When John Sabo, one of the nation's leading scholars on water resources and river ecology, was appointed last summer as the Tulane ByWater Institute’s new director, he was determined to create a new narrative about water.
“When most experts talk about water, they talk in terms of scarcity, risk, and blame — a doom-and-gloom future that we can’t escape,” Sabo said.
“Here’s what almost none of the experts talk about: the growing opportunities we now have to create a world of water abundance for everyone — even in an era of increasing climate extremes.”
Those are some of the issues he does want to talk about, and he is doing just that as part of his recently launched podcast Audacious Water.
“This is a podcast about how we can build a world of water for everyone.”
John Sabo, director of the Tulane ByWater Institute
“This is a podcast about how we can build a world of water for everyone,” he said. “I’m talking about storing floodwaters in aquifers for use during droughts. AI that applies fertilizer in the Mississippi Valley so precisely it could minimize the Gulf of Mexico dead zone. And finding the solutions — both tech and human — that bring drinking water access and sanitation to the 2 million people in the United States that don’t have them."

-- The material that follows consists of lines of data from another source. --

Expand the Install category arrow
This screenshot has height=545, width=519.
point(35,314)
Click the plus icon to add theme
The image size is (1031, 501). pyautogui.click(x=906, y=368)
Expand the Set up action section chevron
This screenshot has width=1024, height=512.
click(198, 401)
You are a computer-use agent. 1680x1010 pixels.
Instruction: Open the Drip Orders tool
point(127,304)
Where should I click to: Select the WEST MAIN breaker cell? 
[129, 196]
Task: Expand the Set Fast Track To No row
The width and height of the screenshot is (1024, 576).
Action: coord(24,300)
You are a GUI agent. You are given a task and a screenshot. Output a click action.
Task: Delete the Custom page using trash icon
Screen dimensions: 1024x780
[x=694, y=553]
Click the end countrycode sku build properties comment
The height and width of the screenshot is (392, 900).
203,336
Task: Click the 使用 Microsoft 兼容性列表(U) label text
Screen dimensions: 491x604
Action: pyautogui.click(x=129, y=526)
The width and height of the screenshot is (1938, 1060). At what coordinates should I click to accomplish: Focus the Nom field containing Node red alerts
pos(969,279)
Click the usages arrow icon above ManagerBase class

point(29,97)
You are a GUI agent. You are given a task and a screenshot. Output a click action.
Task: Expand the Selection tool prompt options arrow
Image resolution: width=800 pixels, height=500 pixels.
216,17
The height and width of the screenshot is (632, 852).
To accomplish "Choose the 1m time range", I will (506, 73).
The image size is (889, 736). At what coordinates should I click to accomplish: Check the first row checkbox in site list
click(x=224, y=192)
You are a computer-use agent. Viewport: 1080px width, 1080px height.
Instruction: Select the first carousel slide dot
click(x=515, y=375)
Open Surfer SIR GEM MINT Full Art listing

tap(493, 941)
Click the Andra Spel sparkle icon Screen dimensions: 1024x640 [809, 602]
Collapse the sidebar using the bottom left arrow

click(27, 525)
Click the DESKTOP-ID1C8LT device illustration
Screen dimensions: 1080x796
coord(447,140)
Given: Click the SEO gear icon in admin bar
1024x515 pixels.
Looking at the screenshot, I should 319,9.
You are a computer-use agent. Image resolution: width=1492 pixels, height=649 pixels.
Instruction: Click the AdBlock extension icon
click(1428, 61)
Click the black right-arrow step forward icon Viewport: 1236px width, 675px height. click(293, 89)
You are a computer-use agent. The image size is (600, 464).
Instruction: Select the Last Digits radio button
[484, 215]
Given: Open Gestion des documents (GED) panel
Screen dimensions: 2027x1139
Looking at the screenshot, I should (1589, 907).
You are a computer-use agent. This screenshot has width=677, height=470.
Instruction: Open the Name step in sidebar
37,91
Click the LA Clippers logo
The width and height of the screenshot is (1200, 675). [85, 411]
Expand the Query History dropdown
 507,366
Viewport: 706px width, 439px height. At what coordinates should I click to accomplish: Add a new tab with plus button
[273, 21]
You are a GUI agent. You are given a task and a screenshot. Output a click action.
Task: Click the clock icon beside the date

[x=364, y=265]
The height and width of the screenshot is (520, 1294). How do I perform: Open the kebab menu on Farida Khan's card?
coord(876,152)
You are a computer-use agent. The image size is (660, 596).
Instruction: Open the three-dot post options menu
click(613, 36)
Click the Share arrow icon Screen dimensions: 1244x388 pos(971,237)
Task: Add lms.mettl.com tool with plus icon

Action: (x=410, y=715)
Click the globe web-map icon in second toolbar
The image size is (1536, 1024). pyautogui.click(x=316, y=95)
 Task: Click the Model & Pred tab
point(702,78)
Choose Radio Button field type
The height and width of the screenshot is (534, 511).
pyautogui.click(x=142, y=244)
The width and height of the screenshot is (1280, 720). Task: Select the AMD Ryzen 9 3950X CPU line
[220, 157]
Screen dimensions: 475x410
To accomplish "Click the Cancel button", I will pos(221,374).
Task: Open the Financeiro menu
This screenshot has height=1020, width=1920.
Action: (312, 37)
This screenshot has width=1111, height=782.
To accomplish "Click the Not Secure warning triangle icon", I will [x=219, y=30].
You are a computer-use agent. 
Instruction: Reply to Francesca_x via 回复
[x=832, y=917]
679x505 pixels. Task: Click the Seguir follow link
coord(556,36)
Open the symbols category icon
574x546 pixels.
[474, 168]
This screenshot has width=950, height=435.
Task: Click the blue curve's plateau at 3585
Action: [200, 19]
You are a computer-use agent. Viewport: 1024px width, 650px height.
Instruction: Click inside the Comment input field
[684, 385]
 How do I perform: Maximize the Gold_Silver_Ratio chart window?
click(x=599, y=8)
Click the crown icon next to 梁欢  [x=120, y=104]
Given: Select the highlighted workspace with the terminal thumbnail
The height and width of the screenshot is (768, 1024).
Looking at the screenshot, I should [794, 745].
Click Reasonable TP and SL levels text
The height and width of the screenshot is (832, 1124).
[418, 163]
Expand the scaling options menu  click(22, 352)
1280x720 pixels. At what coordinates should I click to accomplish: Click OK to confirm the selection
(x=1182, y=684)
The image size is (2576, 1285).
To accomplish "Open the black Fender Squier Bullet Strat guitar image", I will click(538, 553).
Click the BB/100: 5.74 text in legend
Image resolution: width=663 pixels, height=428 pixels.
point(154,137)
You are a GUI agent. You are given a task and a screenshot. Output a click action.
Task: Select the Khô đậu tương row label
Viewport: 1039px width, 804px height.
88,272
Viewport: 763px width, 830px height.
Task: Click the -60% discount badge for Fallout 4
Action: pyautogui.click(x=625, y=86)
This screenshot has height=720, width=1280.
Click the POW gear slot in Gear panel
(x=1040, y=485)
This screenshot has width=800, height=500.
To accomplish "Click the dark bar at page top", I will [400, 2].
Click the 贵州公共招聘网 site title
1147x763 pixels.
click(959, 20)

Four episodes have dropped so far. His guests have included environmental health expert Catherine Coleman Flowers on the topic of America’s water and sanitation; Bidtah Becker, California’s deputy secretary for environmental justice, on how water is different on the Navajo Reservation; water resources expert John Fleck on busting water myths and apocalyptic narratives; and Amy Lesen, a research associate professor at the ByWater Institute, on the aftermath of Hurricane Ida in BIPOC coastal communities in Louisiana.
Sabo said the podcast is about “big, audacious thinking,” and as such, he decided to call it Audacious Water "because here we’re turning that narrative of water doom-and-gloom on its head.”
He said it will feature corporate leaders, activists, policymakers and experts on the front lines of building a world where water is in abundance. Among other topics, experts will address the roles that green infrastructure, equity and urban and coastal resilience need to play in building the world’s water future.
“I felt like there were narratives about water that were not landing in the popular press — important narratives of change and opportunity.” Sabo said. “And the podcast format seemed amenable to digging in deep on these more positive narratives."